Within the lines below, the span from the line with "Instruction: Click the" to the line with "Open the Charts panel in sidebar", both ends included, is to be reproduced exactly, with pictures omitted.
Segment Start: Records for processing
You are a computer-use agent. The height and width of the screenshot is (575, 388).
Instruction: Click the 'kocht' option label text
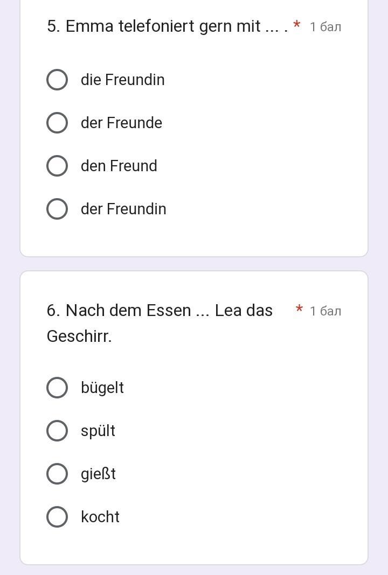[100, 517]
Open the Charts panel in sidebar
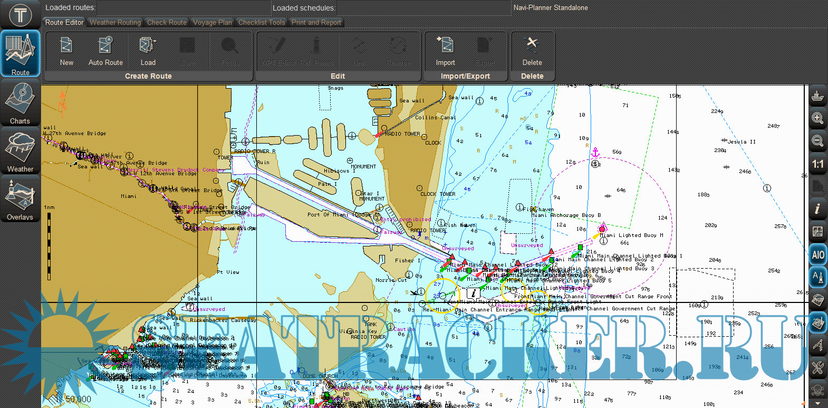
Segment End: Records for processing
Segment Start: Records for processing
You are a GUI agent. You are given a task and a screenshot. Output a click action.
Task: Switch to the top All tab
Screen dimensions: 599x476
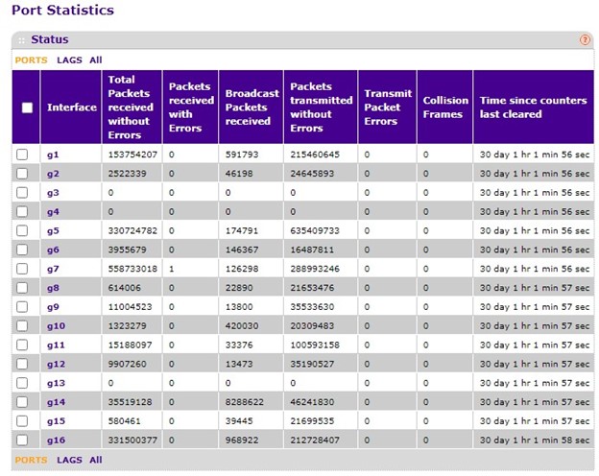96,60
Segment End: Records for processing
▶ **Expected output**
Instruction: Click the 'kocht' option label text
[100, 517]
Open the Charts panel in sidebar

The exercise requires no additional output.